Il centrocampista brasiliano, che ieri ha convinto in amichevole contro il Nizza, gode della stima di Spalletti: “Mi parla spesso, ascolto i suoi consigli. Mi serviva solo del tempo per adattarmi”
Un gol bellissimo al Nizza, una frecciatina a Thiago Motta e tanta voglia di guardare avanti e riconquistare la Juventus. Della serie: scusate il ritardo. Douglas Luiz irrompe nel mondo bianconero alla sua maniera. Mai banale, tanto nelle giocate quanto nelle dichiarazioni. Indietro non si torna. Adesso il regista brasiliano vuole recuperare il tempo perduto e dimostrare di valere i 50 milioni investiti dalla Juventus nell’estate 2024 per strapparlo all’Aston Villa. Missione non semplice, ma nemmeno impossibile. Soprattutto se il giocatore ripeterà perle e prestazioni come quella di ieri contro il Nizza davanti agli occhi dell’ad Giovanni Carnevali e dei dirigenti Ricki Massara, Giorgio Chiellini e Marco Ottolini. Douglas Luiz aveva già segnato in bianconero nella partita in famiglia di un anno fa contro la Next Gen, però la rete di ieri ha un valore completamente diverso. L’estate scorsa suonava come un messaggio d’addio, stavolta come una candidatura per il futuro.
come si cambia—
Quello che non racconta il campo, lo ha spiegato direttamente Douglas, sorridente come si era visto raramente a Torino in passato. Tutto aiuta per svoltare e cambiare umore: al J Hotel è accompagnato dalla nuova fidanzata e dal fratello, impossibile da non riconoscere vista la somiglianza. Presenza costante anche quella dell’entourage, con cui il filo diretto è quotidiano. Il brasiliano si sente coccolato dalla famiglia e più considerato da Luciano Spalletti. “Sono contento dell’opportunità che mi è stata concessa – sottolinea il centrocampista dopo il 2-0 al Nizza – e del bel gol che ho segnato. Spalletti è un grande allenatore, mi parla tanto e apprezzo il suo stile di gioco. Ascolto i suoi consigli e sto cercando di dare tutto per avere una occasione alla Juventus. Non so cosa abbia deciso la dirigenza per il futuro, ma il mio desiderio è quello di restare qui e scrivere la storia di questo club così blasonato. Spalletti e i compagni hanno fiducia in me e io adesso voglio dimostrare sul campo di valere i 50 milioni investiti dal club per acquistarmi”. Già, Douglas non molla e ci riprova.
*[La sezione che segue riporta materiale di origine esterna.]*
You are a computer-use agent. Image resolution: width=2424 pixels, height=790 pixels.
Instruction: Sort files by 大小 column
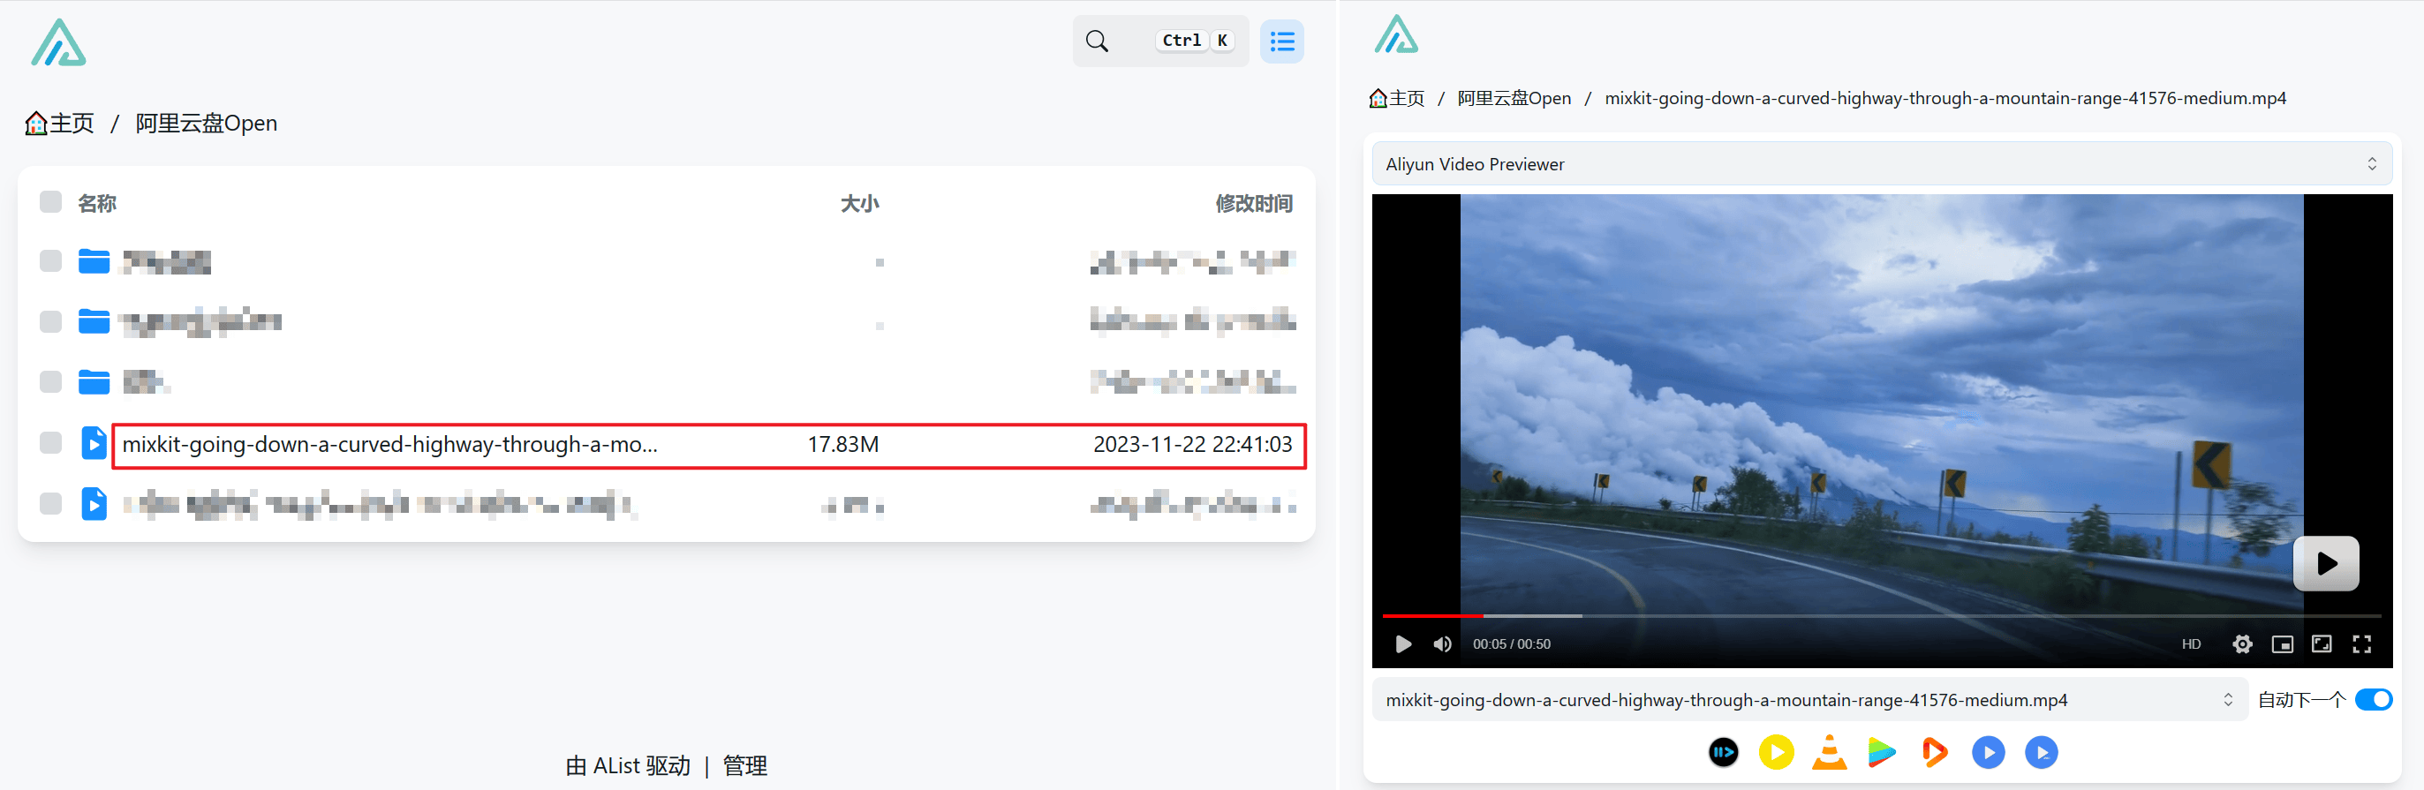(x=859, y=203)
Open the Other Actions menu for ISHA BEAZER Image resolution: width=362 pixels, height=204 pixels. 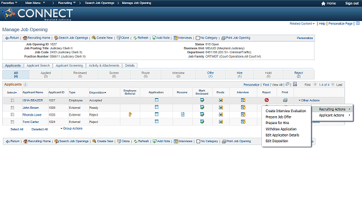point(309,100)
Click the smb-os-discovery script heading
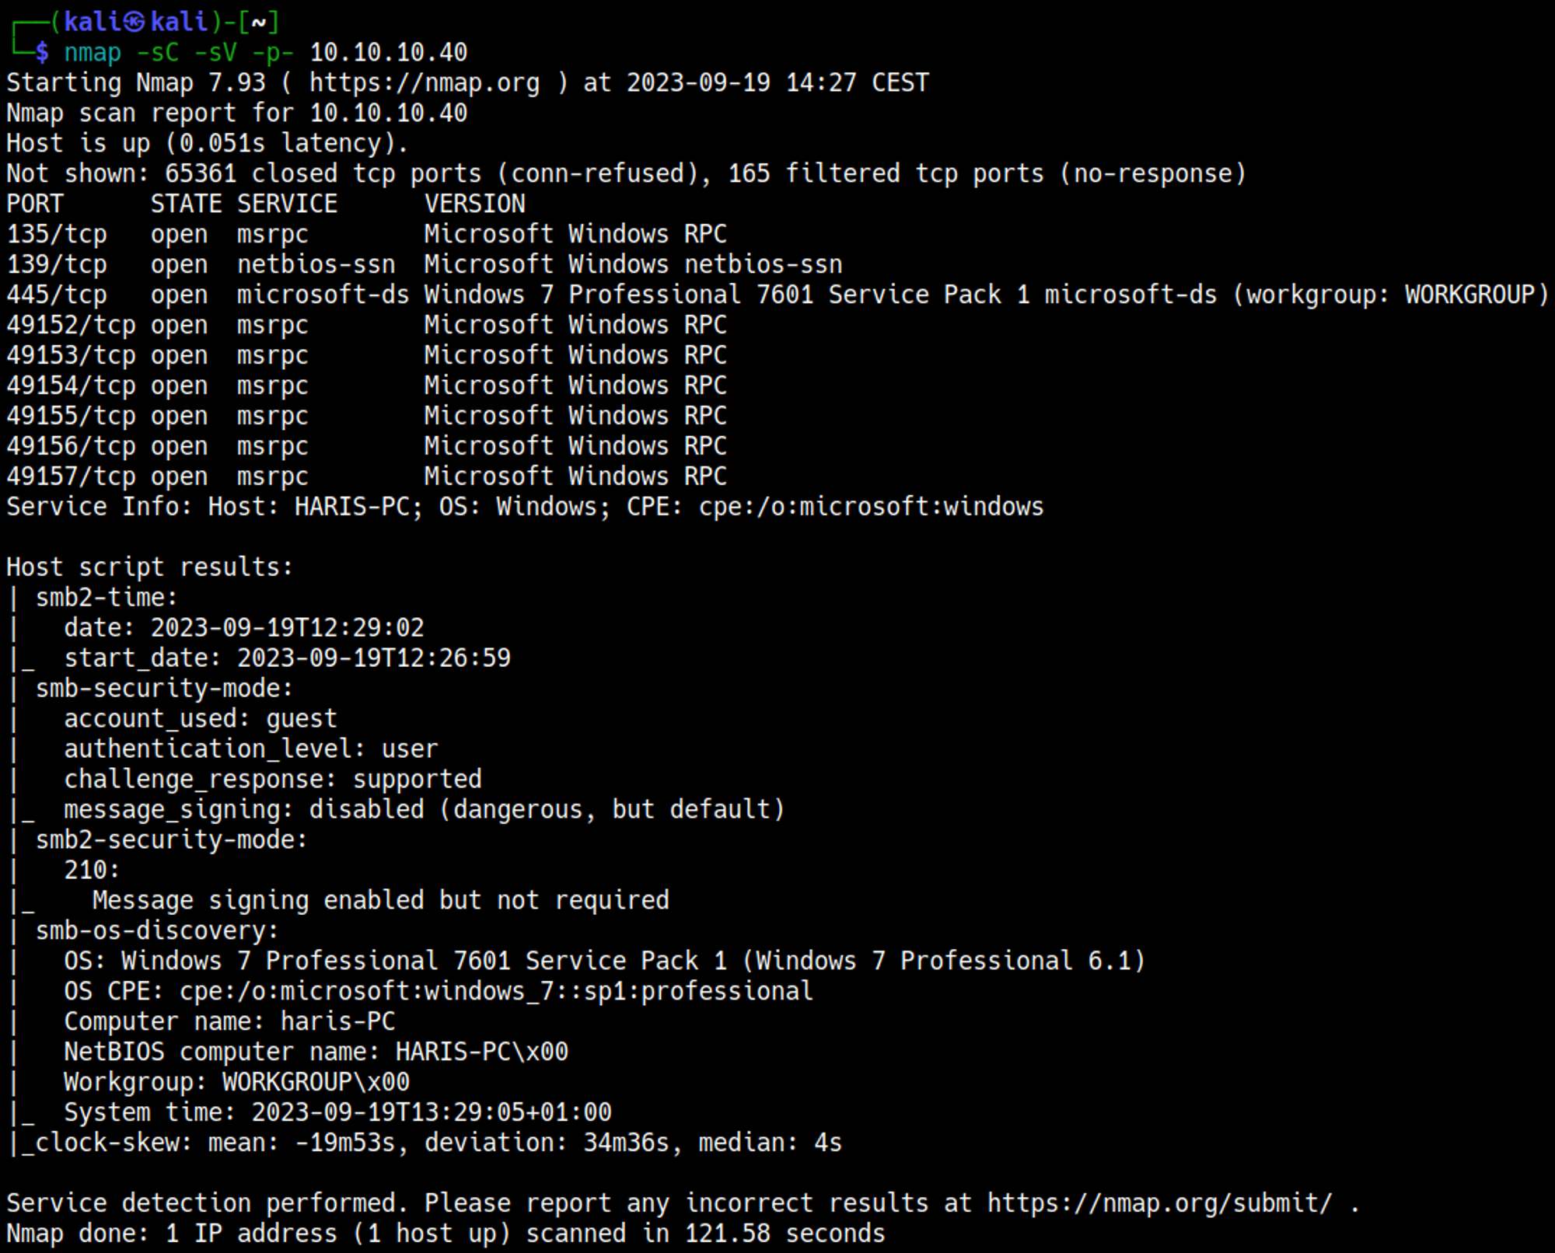1555x1253 pixels. point(157,930)

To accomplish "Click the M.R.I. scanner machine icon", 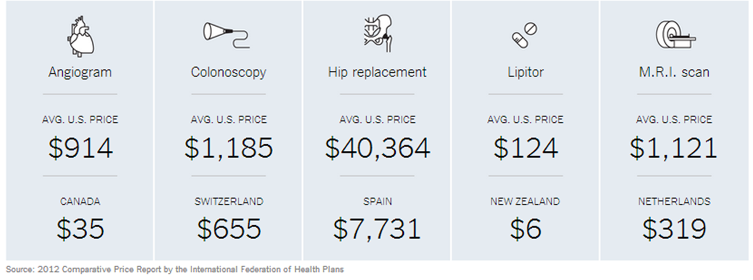I will tap(674, 35).
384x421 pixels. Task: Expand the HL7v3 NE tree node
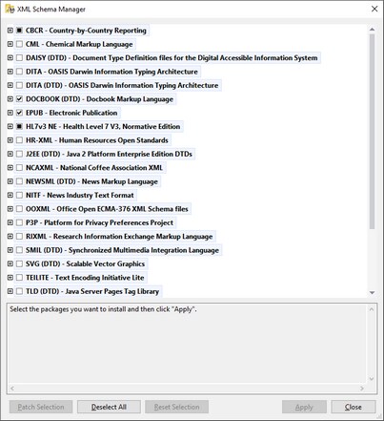(10, 126)
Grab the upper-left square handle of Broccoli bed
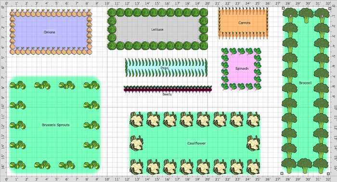The width and height of the screenshot is (337, 182). click(283, 8)
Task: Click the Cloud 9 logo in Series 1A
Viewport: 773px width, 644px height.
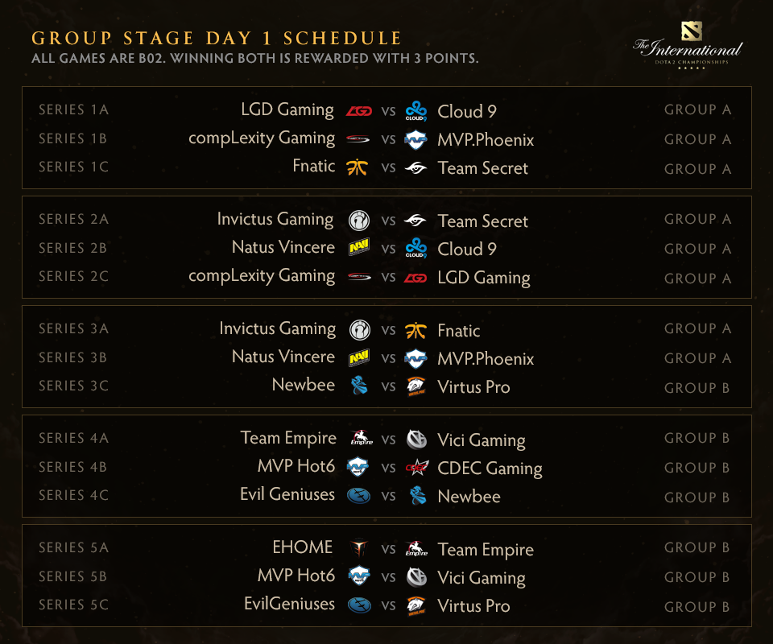Action: tap(416, 111)
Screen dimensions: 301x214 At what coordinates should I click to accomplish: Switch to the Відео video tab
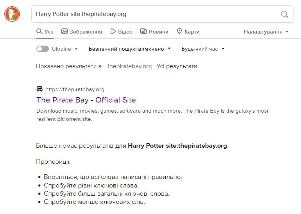(125, 32)
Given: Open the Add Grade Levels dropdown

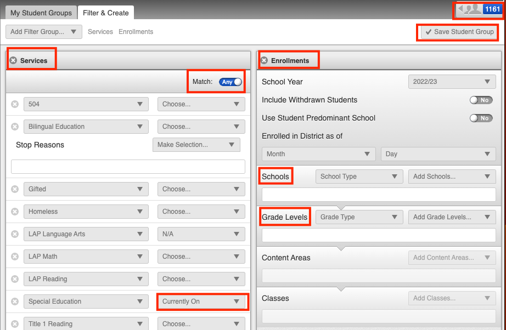Looking at the screenshot, I should point(451,217).
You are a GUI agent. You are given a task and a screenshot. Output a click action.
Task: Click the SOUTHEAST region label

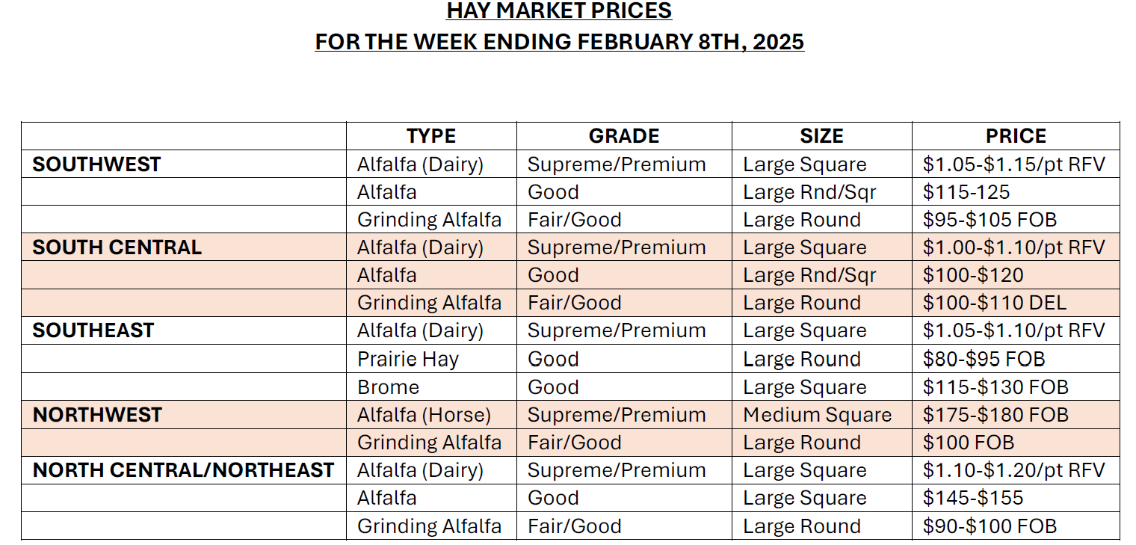[93, 330]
L’ex Aston Villa ha capito gli errori del passato – un anno fa non si presentò al raduno, quest’estate invece è rientrato a Torino con un giorno d’anticipo – e intorno a lui inizia a respirare un’aria totalmente diversa. Douglas non cerca alibi, però qualche sassolino dalla scarpa se lo toglie parlando del passato. “La Juventus è un top club, probabilmente avevo bisogno di tempo per adattarmi. Io sono arrivato con Thiago Motta e con lui non ha funzionato. Poi gli infortuni non mi hanno aiutato”.
nuova vita—
Adesso i giri del motore non sembrano ancora quelli delle annate inglesi, ma in tutto il resto – geometrie, verticalizzazioni, inserimenti – si comincia a rivedere la versione originale del talento verdeoro. Merito di Douglas, tornato dalle vacanze con un piano preciso in testa: meritarsi una seconda possibilità a Torino dopo il flop del 2024-25 e i deludenti prestiti inglesi degli ultimi dodici mesi. Luciano Spalletti ha sempre avuto un debole per i centrocampisti tecnici e ha accettato la “sfida” del 28enne di Rio de Janeiro. L’allenatore non solo ha riaccolto l’ex Aston Villa senza pregiudizi, ma ha chiesto tanto all’ex ad Damien Comolli quanto a Giovanni Carnevali di concedergli il tempo per valutarlo nel precampionato. Il risultato, seppur ancora non definitivo, sembra dar ragione a Douglas Luiz e a Spalletti, entrati immediatamente in sintonia. “Douglas è forte, sa giocare a calcio e sta crescendo”, assicura l’ex ct azzurro. I dirigenti bianconeri incrociano le dita: rilanciare e rivalutare un capitale del genere sarebbe tutt’altro che un dettaglio per le casse del club.